PMC Copyright notice

Effect of suppression of ARRB1 on nicotine-induced vs serum-induced association of E2F1, ARRB1, Ac-H3, and EP300 with E2F-1 responsive promoters. A) Effect of nicotine on the binding of E2F1, ARRB1, Ac-H3, and EP300 with BIRC5, CDC6, and CDC25A promoters in A549-EV and A549-sh cells. Serum-starved A549-EV and A549-sh cells were treated with 1 μM nicotine for 24 hours, and the association of E2F1, ARRB1, Ac-H3, and EP300 with BIRC5, CDC6, and CDC25A promoters was assessed by chromatin immunoprecipitation (ChIP) assays. FOS promoter was used as a negative control.
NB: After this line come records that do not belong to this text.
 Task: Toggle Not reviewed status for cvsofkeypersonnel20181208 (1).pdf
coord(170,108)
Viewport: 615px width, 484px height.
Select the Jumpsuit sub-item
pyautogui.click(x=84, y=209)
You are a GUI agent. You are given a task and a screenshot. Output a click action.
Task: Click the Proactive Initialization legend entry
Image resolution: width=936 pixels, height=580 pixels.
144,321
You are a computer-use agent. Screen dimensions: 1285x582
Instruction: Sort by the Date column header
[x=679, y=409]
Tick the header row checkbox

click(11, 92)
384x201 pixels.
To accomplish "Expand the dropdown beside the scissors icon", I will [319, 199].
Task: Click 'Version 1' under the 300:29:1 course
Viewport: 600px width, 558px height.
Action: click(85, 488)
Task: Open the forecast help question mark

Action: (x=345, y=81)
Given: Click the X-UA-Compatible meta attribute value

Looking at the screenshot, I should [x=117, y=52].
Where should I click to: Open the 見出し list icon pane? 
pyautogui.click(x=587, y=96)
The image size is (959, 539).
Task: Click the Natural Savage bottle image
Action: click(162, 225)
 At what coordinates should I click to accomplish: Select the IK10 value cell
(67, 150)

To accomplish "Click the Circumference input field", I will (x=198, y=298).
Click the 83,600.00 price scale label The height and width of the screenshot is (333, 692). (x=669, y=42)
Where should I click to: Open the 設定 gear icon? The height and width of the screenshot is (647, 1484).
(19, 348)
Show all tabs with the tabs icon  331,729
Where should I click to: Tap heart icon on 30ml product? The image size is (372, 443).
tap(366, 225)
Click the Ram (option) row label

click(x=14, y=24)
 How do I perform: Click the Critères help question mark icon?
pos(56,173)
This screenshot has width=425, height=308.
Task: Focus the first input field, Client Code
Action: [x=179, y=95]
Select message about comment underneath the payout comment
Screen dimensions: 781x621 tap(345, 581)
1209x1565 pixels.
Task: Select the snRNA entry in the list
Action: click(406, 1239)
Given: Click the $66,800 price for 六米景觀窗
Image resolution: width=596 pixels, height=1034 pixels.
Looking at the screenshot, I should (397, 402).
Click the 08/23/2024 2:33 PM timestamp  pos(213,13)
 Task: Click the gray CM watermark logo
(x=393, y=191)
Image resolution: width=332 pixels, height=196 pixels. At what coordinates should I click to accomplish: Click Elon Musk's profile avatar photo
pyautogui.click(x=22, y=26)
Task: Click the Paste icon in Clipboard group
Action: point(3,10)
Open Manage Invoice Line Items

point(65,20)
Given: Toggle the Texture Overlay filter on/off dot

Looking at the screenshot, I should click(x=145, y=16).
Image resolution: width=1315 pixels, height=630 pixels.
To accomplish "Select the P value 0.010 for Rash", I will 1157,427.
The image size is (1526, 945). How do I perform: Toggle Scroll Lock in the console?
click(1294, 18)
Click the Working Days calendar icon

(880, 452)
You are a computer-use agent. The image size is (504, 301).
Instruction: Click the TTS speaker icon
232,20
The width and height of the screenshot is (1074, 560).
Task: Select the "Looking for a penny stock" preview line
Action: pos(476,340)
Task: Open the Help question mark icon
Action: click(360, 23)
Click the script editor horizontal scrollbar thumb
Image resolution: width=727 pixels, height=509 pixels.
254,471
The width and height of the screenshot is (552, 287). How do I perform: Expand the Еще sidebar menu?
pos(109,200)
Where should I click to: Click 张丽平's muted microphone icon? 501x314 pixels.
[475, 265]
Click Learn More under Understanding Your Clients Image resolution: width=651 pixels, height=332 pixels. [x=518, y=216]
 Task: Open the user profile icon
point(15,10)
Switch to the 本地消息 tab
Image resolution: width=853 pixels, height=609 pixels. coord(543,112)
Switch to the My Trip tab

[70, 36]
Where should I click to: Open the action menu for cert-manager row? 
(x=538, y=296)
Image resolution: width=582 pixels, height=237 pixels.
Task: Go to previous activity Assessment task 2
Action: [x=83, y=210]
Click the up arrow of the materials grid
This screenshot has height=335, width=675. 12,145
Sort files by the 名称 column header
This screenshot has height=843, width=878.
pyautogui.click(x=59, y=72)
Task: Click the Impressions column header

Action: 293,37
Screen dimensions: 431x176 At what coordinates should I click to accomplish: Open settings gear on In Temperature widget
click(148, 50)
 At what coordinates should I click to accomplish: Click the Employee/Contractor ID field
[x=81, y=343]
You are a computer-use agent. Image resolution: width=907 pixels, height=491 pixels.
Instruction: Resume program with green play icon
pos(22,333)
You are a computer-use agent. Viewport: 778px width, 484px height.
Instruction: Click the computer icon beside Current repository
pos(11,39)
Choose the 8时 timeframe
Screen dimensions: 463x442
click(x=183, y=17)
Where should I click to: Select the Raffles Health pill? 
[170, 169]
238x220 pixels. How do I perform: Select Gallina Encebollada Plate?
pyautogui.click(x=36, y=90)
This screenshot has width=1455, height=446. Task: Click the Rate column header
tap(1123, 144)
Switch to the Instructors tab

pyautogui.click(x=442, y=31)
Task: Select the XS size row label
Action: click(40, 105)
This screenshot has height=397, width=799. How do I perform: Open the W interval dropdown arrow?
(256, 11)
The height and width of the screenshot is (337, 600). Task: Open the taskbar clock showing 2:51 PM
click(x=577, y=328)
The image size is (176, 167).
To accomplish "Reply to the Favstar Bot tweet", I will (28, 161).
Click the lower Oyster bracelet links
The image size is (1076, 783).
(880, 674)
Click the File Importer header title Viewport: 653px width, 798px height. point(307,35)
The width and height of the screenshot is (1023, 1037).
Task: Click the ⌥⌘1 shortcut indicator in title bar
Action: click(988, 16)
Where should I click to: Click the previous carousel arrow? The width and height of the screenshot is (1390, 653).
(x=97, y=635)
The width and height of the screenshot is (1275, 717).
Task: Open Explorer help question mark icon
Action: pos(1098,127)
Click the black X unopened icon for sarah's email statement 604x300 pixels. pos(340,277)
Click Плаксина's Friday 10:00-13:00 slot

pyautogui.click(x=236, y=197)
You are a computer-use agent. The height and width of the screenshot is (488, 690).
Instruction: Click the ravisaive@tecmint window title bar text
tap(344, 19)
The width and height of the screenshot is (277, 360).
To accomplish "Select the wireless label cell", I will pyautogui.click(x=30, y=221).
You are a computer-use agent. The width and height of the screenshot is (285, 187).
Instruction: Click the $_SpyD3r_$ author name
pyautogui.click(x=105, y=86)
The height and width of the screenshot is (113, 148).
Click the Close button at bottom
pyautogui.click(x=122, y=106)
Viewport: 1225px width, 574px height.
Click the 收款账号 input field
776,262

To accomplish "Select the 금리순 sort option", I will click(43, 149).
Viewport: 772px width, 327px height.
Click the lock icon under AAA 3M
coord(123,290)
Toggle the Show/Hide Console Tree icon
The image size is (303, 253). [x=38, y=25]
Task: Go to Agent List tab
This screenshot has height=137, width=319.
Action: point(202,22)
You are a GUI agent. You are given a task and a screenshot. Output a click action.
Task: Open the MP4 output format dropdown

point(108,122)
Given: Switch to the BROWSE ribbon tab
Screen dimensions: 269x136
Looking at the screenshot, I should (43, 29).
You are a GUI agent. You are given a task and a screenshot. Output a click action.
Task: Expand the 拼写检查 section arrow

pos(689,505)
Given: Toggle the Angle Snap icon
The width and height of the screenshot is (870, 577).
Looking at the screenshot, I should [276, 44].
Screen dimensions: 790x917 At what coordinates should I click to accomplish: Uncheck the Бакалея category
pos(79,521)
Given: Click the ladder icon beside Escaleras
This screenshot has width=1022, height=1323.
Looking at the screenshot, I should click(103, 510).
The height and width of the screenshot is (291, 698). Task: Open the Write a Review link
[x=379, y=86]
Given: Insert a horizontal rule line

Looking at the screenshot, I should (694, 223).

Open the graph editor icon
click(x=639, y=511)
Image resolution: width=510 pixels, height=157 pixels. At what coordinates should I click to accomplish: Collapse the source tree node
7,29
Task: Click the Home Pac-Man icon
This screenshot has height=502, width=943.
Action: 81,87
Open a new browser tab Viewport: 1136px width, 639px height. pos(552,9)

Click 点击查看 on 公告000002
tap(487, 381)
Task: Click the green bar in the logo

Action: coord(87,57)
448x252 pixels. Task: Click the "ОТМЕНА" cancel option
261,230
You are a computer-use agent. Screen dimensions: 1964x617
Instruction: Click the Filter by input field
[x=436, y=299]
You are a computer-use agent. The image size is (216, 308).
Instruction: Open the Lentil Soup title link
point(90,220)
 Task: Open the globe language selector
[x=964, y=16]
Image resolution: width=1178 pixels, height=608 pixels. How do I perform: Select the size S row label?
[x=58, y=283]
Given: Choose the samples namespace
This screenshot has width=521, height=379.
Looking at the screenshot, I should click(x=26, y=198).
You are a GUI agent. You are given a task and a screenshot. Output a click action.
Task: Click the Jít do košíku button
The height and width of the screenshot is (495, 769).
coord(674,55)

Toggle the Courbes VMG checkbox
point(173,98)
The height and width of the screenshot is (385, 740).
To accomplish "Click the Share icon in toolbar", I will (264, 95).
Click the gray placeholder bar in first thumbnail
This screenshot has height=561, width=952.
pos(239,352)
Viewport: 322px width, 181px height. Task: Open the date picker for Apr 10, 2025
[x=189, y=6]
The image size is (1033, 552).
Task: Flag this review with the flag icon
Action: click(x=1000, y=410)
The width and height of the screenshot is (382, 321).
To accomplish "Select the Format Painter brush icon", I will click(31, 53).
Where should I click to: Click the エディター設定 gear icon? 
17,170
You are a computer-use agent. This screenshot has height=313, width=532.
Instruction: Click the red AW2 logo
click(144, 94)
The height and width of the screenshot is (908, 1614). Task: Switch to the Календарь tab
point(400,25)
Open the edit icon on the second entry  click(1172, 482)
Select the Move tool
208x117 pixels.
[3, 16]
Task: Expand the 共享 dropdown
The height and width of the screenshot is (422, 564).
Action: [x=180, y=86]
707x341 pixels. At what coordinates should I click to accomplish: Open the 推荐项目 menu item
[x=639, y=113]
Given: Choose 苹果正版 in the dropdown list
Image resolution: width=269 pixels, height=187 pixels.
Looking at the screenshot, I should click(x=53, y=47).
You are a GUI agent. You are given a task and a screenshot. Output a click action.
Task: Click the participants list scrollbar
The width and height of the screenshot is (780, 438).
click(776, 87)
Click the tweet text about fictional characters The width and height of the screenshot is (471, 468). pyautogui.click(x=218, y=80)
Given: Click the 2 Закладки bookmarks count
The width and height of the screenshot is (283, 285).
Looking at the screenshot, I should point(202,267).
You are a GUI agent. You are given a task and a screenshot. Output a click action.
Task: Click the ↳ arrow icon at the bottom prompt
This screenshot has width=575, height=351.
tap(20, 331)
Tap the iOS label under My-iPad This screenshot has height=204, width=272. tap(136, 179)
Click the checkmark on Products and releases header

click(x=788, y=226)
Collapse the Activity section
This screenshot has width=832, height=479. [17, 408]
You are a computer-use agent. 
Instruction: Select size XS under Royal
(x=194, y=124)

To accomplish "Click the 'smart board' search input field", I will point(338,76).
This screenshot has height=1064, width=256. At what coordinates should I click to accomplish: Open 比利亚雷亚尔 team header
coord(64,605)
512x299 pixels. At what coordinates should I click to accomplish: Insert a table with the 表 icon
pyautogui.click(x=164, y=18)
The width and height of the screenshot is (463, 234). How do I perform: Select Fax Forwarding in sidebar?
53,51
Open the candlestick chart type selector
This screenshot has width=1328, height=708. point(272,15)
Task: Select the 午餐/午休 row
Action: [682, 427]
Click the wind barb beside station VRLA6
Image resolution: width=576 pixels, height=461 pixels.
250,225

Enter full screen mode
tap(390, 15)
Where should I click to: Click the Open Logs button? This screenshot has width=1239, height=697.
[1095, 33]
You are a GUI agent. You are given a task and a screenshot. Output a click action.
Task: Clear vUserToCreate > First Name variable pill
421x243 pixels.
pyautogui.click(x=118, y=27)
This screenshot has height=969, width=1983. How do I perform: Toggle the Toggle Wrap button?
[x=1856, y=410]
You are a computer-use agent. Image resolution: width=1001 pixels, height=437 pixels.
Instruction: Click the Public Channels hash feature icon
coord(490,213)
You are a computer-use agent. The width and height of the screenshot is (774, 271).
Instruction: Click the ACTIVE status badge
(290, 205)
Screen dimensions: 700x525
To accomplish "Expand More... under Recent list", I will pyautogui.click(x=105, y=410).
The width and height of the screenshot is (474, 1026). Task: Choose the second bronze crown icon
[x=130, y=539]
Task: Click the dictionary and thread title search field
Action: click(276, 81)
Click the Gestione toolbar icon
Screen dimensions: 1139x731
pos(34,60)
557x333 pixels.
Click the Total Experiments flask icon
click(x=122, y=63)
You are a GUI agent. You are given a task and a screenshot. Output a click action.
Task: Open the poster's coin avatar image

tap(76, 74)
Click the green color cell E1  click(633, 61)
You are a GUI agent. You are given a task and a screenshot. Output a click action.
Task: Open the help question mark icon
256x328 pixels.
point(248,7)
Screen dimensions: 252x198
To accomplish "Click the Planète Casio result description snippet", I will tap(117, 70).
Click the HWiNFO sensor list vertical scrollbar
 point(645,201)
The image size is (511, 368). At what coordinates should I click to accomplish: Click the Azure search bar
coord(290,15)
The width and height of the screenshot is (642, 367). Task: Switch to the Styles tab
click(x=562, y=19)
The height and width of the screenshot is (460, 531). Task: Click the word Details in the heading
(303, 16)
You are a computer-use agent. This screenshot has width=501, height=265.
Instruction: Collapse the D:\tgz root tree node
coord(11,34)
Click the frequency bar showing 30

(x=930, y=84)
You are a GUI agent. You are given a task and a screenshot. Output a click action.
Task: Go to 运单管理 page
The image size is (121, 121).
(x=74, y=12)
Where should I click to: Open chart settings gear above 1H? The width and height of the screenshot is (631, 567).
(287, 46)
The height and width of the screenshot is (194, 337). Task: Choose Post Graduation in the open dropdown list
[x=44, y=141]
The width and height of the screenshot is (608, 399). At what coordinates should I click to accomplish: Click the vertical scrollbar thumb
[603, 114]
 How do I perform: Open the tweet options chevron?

B) Effect of serum (medium containing 10% FBS) on the association of E2F1, ARRB1, Ac-H3, and EP300 with BIRC5, CDC6, and CDC25A promoters in A549-EV and A549-sh cells. Serum-starved A549-EV and A549-sh cells were incubated with medium containing 10% fetal bovine serum for 24 hours, and the association of E2F1, ARRB1, Ac-H3, and EP300 with BIRC5, CDC6, and CDC25A promoters was examined by ChIP assays. FOS promoter was used as a negative control. Rabbit anti-mouse IgG was used as the irrelevant antibody for all ChIP reactions. The input lane represents one-fifth of the precleared chromatin used in each ChIP reaction. The results presented in this figure are representative of two independent ChIP assays. Ab = antibody; IP = immunoprecipitation.